The problem is that this is precisely the kind of tech that is almost impossible to predict. A lot of pre-2000s science fiction set in the future now seems a bit odd for not including mobile communications devices. Pre-1990s science fiction often did not predict the rise or impact of the internet.
Bigger, more obviously dramatic technologies like spaceships are easier to extrapolate. But a personal comms and information device? Is it going to be handheld, a watch, an eye implant, a neural brain link, a contact lens, etc etc. It’s also not very important to the story I’m telling, which is why it ends up being a background detail: Jiraa and other citizens of Max-Earth have the technology, but the device specifics don’t matter.
Talking of Jiraa: I thought it would be fun to hop into a random guest star narrator. I’ve done this a few times in Triverse (like when the kengto attempted the museum and we saw it from the point of view of a dad visiting with his kids), and the intention is to re-ground the story and the stakes in the real world. Keeping the POV always on our ‘heroes’ risks drifting away from the ‘real’ world, and away from normal people. Which then leads to Superhero Syndrome, when it all becomes a bit navel gazing and internal, with superheroes only interacting with other superheroes.

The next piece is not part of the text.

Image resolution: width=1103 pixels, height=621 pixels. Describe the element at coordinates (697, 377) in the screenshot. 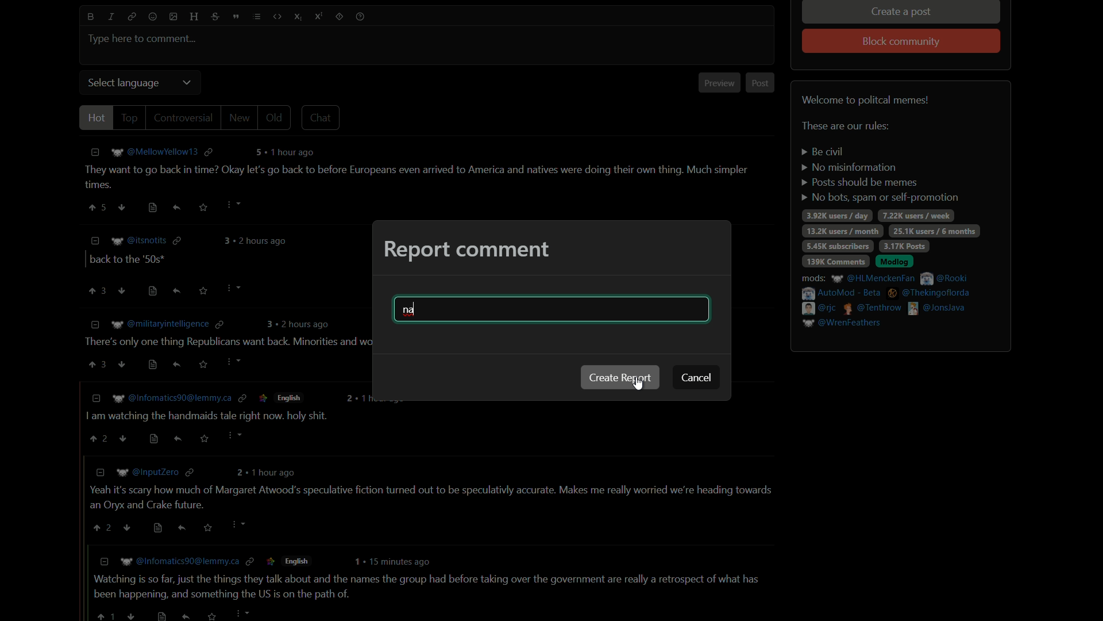

I see `cancel` at that location.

It’s a bit like the Bechdel test. But rather than a test for the agency of female characters, it’s a check to see if the story is still connecting to real people and real stakes.
Hence, we have Jiraa, on his way to a new job (hey, a bit like me!), and getting caught up in the Beagle’s crash landing. It also serves to take us outside of the ship, and to see the damage it’s doing to the city, rather than being stuck inside with the SDC gang. It gives me a useful guest character for the remainder of this storyline, who can now bounce off our regulars and the events that are unfolding.
And, yes, the bit about human tour guides being highly paid and more valued than their AI equivalents did make me chuckle.
If you work at an arts or cultural organisation and need some digital work, drop them a line. They are an excellent and very skilled bunch.
Why do I not have a name like Woodrow Phoenix? WHY?
Ok, the SECOND streak - I was not expecting Probably Better to enter atmosphere. I guess they've decided stopping the SDC crew is worth breaking cover. That's bad. I mean, I'd already figured they could do orbital bombardment, which is bad enough, but if they're going low... Again, I see possibilities for action, ranging from just shooting up the portal station at close range to dropping a strike team of shard bodies. That's before getting clever with the thinking.
Speaking of possibilities, Justin just powering along despite taking hits was my low probability option. That said, you've been vague about tech, which includes weapons, so we don't know if Probably Better was using (singly, or in combination), lasers, plasma, particle beams, dumb projectiles (kinetic weapons from chemical propellant to Gauss acceleration, or beyond), smart projectiles (including missiles), or something else. I can see how a turbulence and plasma wake would counteract the giant arrow. The wake makes the targeting easy, but I'd assume the continuous shifting of turbulence and temperature gradient caused by roiling plasma is something even a quantum AI can't compute and compensate for, and you don't need much deflection to turn a cabin-hitting shot into an engine hitting shot. Pretend I dropped in a few more paragraphs of example case-by-case. I'll spare you the tedium.
Excellent decision to jump into a new random bystander! Besides managing to make the dude instantly likable, it's a good shift to show the collateral damage a supersonic re-entry can do to nearby population centers, as well as, in general, getting the "camera" somewhere that isn't a close up on a protagonist. So... I guess I agree with your author's note.
Congrats on the new job. *Runs off to read about CPEC* Do you remote in or commute? Given the Global team I'll assume remote.